• Record extracts:
BEGIN
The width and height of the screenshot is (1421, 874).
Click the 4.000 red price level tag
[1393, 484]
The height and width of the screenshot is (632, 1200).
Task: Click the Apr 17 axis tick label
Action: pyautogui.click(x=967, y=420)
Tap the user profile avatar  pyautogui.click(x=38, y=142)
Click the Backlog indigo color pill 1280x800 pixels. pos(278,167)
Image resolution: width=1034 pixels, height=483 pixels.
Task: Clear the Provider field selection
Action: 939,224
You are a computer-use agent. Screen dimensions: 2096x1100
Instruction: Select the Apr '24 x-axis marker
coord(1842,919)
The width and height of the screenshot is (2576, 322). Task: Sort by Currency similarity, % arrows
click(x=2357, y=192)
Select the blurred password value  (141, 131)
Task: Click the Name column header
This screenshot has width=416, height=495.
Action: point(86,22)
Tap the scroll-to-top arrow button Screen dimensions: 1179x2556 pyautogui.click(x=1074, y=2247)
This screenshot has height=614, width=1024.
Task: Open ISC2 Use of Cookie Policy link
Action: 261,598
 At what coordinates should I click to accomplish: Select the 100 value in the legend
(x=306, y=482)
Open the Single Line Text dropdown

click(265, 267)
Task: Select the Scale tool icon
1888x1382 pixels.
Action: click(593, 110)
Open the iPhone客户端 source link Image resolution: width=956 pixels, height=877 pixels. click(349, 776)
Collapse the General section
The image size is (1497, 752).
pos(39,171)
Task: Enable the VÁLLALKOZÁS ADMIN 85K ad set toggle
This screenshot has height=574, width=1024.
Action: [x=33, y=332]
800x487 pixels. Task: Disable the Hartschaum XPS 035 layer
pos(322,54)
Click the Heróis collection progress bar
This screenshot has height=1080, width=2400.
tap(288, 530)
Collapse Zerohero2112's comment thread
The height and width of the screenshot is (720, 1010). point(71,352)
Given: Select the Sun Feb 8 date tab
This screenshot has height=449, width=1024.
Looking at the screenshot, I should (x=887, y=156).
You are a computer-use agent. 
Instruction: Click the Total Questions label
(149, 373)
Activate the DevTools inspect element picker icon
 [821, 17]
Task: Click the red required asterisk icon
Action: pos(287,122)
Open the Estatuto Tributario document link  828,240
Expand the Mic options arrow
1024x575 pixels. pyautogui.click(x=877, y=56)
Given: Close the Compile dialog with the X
END
• The problem:
What you give back must match the material word for word.

• Output for this exercise:
The width and height of the screenshot is (1421, 874).
Click the 4.000 red price level tag
[1393, 484]
The height and width of the screenshot is (632, 1200).
Task: Click the Apr 17 axis tick label
Action: pyautogui.click(x=967, y=420)
Tap the user profile avatar  pyautogui.click(x=38, y=142)
Click the Backlog indigo color pill 1280x800 pixels. pos(278,167)
Image resolution: width=1034 pixels, height=483 pixels.
Task: Clear the Provider field selection
Action: 939,224
You are a computer-use agent. Screen dimensions: 2096x1100
Instruction: Select the Apr '24 x-axis marker
coord(1842,919)
The width and height of the screenshot is (2576, 322). Task: Sort by Currency similarity, % arrows
click(x=2357, y=192)
Select the blurred password value  (141, 131)
Task: Click the Name column header
This screenshot has width=416, height=495.
Action: point(86,22)
Tap the scroll-to-top arrow button Screen dimensions: 1179x2556 pyautogui.click(x=1074, y=2247)
This screenshot has height=614, width=1024.
Task: Open ISC2 Use of Cookie Policy link
Action: 261,598
 At what coordinates should I click to accomplish: Select the 100 value in the legend
(x=306, y=482)
Open the Single Line Text dropdown

click(265, 267)
Task: Select the Scale tool icon
1888x1382 pixels.
Action: click(593, 110)
Open the iPhone客户端 source link Image resolution: width=956 pixels, height=877 pixels. click(349, 776)
Collapse the General section
The image size is (1497, 752).
pos(39,171)
Task: Enable the VÁLLALKOZÁS ADMIN 85K ad set toggle
This screenshot has height=574, width=1024.
Action: [x=33, y=332]
800x487 pixels. Task: Disable the Hartschaum XPS 035 layer
pos(322,54)
Click the Heróis collection progress bar
This screenshot has height=1080, width=2400.
tap(288, 530)
Collapse Zerohero2112's comment thread
The height and width of the screenshot is (720, 1010). point(71,352)
Given: Select the Sun Feb 8 date tab
This screenshot has height=449, width=1024.
Looking at the screenshot, I should (x=887, y=156).
You are a computer-use agent. 
Instruction: Click the Total Questions label
(149, 373)
Activate the DevTools inspect element picker icon
 [821, 17]
Task: Click the red required asterisk icon
Action: pos(287,122)
Open the Estatuto Tributario document link  828,240
Expand the Mic options arrow
1024x575 pixels. pyautogui.click(x=877, y=56)
Given: Close the Compile dialog with the X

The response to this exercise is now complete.